### Task item
Each line below needs to be repeated precisely as it is.
____
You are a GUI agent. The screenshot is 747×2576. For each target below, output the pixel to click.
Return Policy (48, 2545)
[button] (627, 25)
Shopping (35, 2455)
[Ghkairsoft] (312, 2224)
____
### Solution to the exercise
You are a GUI agent. The screenshot is 747×2576. For each target below, output the pixel to click.
Return Policy (48, 2545)
[button] (627, 25)
Shopping (35, 2455)
[Ghkairsoft] (312, 2224)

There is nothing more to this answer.